Beginner's Guide to Tasting Coffee
Updated: Aug 20, 2021
5 Steps to understand your palate and identify flavors in coffee

If only recognizing the flavors of coffee were as simple as distinguishing the sounds of your favorite music.
The good thing about this sensory dilemma is that you don't need to be an expert to build confidence in your palate. All it takes is observation, a love for coffee, and a little patience to hone your practice.
Here are a few tips to help you get familiar with your palate and learn to interpret flavors better to articulate the language and love you have for coffee.
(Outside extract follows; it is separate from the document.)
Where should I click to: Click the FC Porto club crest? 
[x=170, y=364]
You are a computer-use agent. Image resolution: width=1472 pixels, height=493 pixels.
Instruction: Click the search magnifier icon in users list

1. Start with the essentials
Success for this journey starts with a few essentials—clean water, proper temperature, consistent grind, and of course, fresh beans. No matter the brewing method, these four things are a priority when beginning your coffee tasting practice.
We encourage a low-key pour-over, and if you're new to manual brewing methods, we assure you, it doesn't require a ton of fuss. Check out our guide on mastering your cup!
2. Prioritize smell
Without smell, our sense of taste is quite minimal. Approximately 80%-90% of what we taste is an aroma.
Think of using your nose like a warm-up for your brain to understand what it's about to taste.
Smell the coffee beans before you grind, after you grind, as it blooms in the vessel, and once more, right before you sip.
There are a few specific aromatic categories you can look for with each sniff.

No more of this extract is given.